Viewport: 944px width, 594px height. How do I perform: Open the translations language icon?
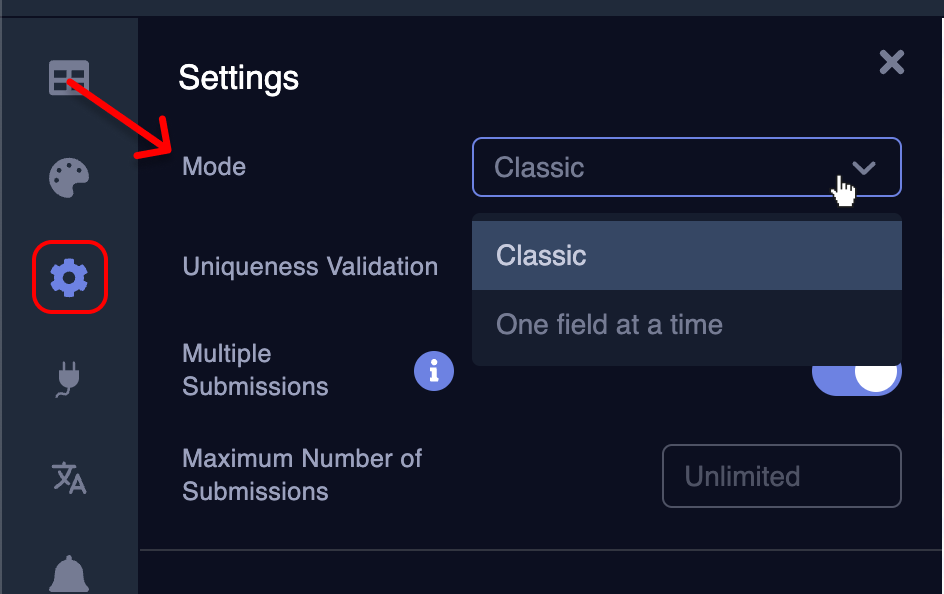pyautogui.click(x=69, y=478)
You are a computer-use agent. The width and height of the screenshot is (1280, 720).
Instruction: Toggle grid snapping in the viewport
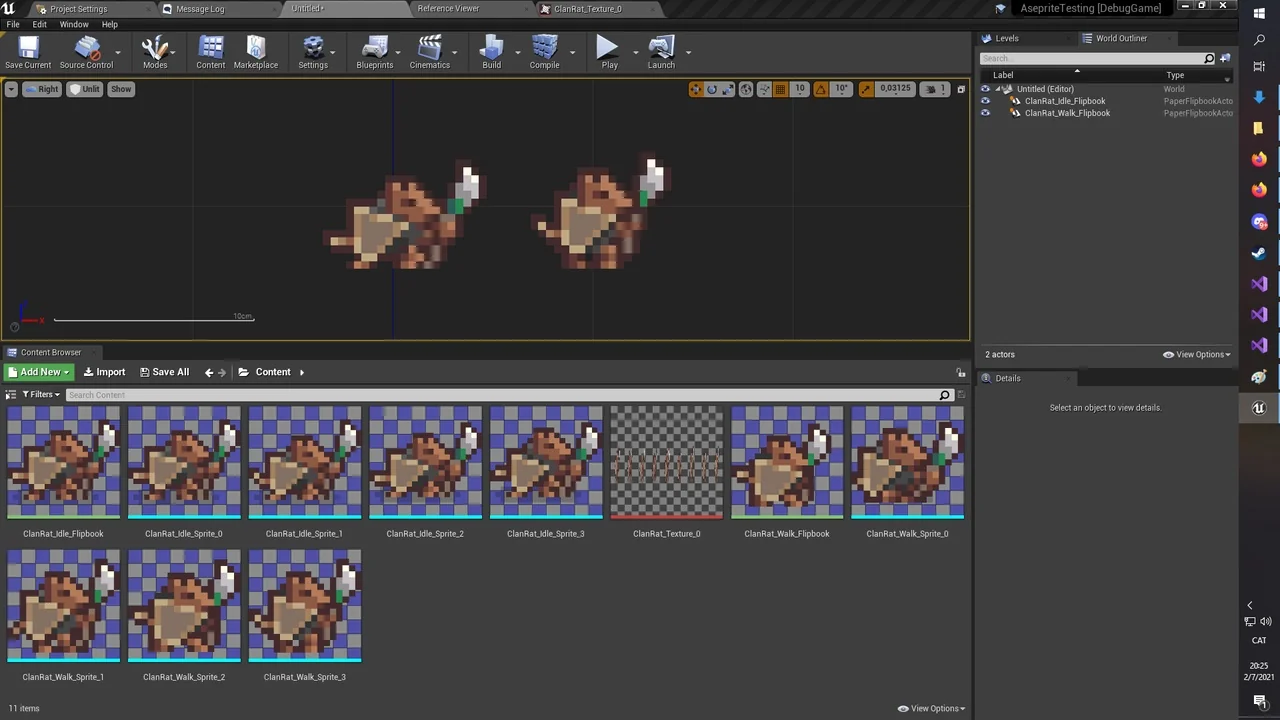[x=781, y=89]
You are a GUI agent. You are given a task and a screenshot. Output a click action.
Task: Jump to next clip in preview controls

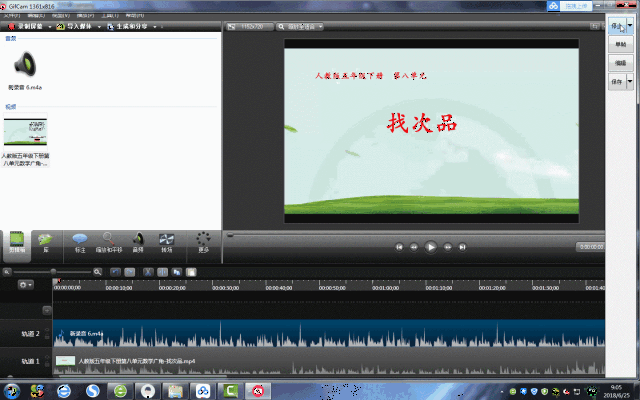point(463,246)
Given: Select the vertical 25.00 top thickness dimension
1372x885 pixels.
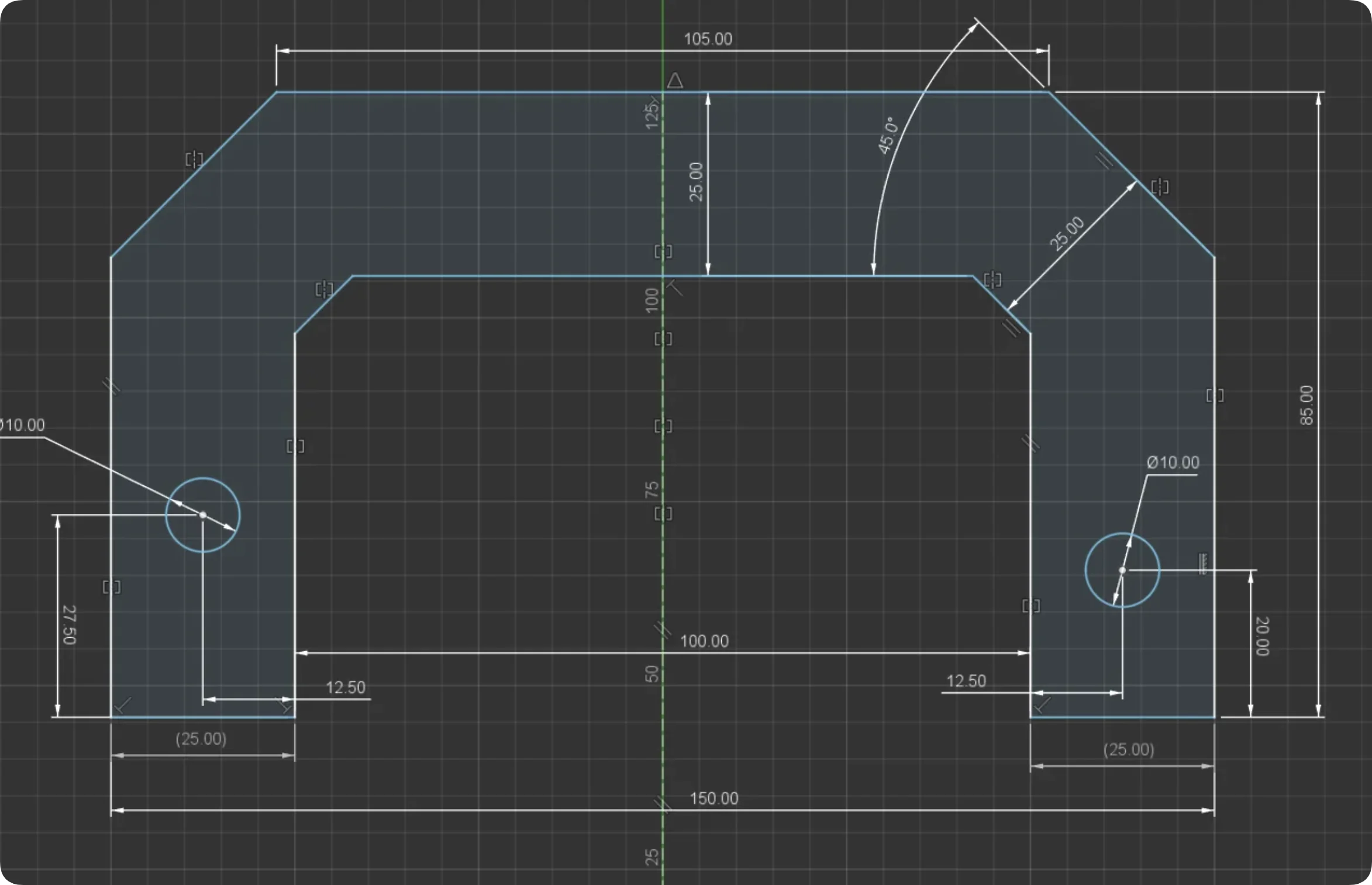Looking at the screenshot, I should pyautogui.click(x=696, y=182).
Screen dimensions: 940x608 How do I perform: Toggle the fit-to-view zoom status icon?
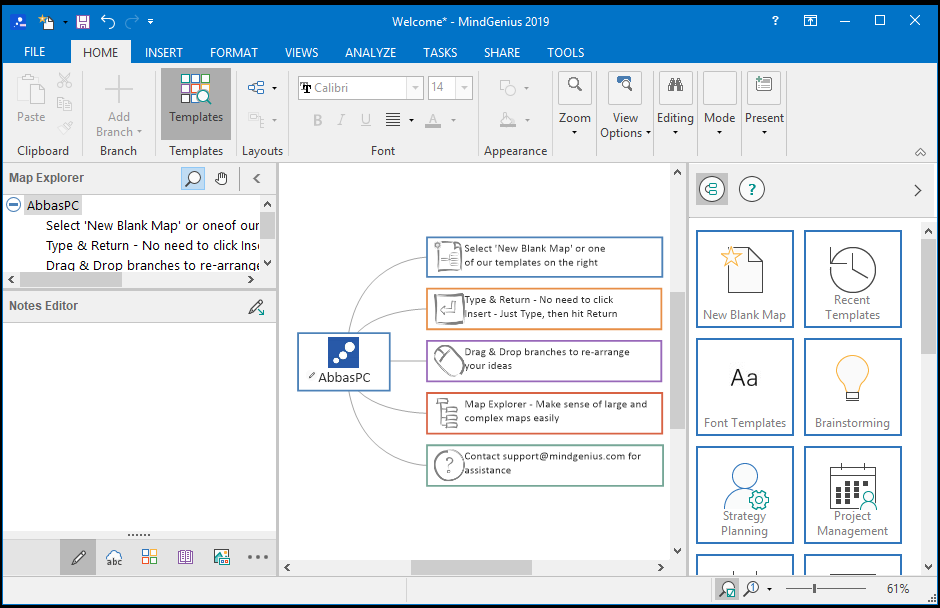click(x=727, y=589)
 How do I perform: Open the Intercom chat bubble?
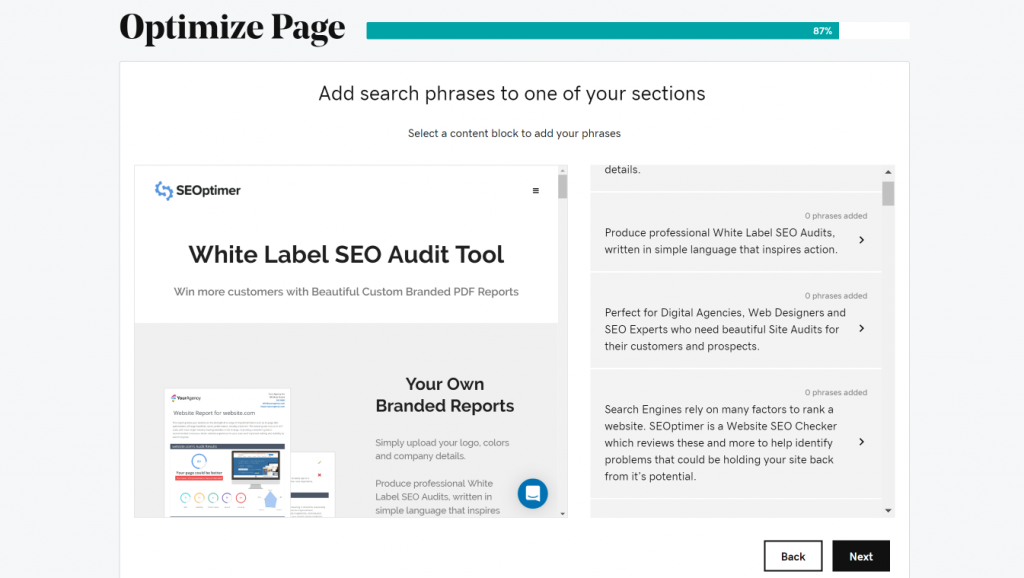click(532, 493)
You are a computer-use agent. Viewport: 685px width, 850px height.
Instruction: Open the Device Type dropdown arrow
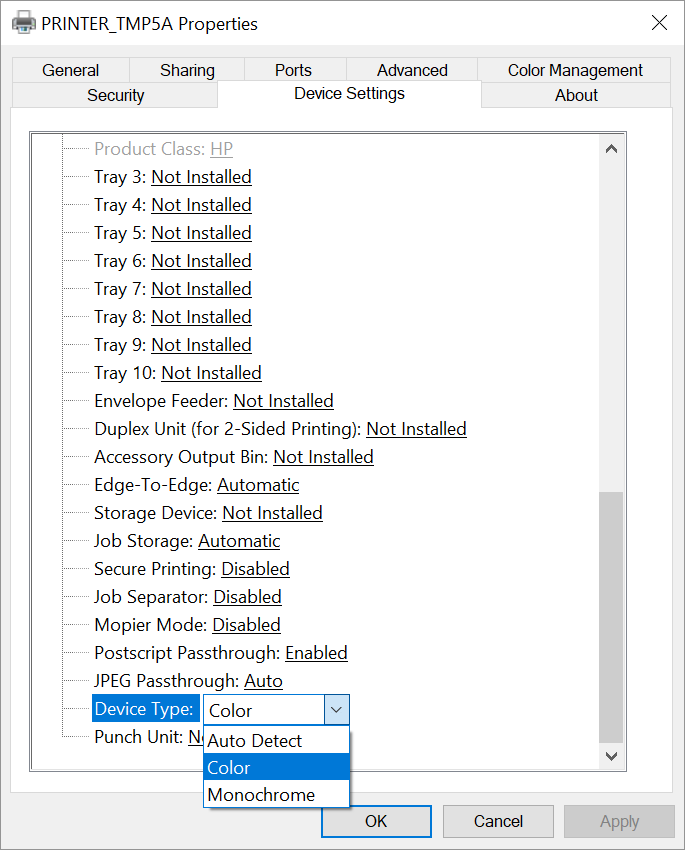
________________________________________
Exercise aim: Output all of the material above again word for word, line by line, and leave out the pictures.

Exercise output:
Viewport: 944px width, 594px height. How do I perform: Open the translations language icon?
pyautogui.click(x=69, y=478)
You are a computer-use agent. The width and height of the screenshot is (1280, 720).
Instruction: Toggle grid snapping in the viewport
[x=781, y=89]
You are a GUI agent. You are given a task and a screenshot. Output a click action.
Task: Jump to next clip in preview controls

point(463,246)
Given: Select the vertical 25.00 top thickness dimension
1372x885 pixels.
Looking at the screenshot, I should pyautogui.click(x=696, y=182).
Screen dimensions: 940x608 How do I perform: Toggle the fit-to-view zoom status icon?
click(x=727, y=589)
 How do I perform: Open the Intercom chat bubble?
click(532, 493)
You are a computer-use agent. Viewport: 685px width, 850px height.
Instruction: Open the Device Type dropdown arrow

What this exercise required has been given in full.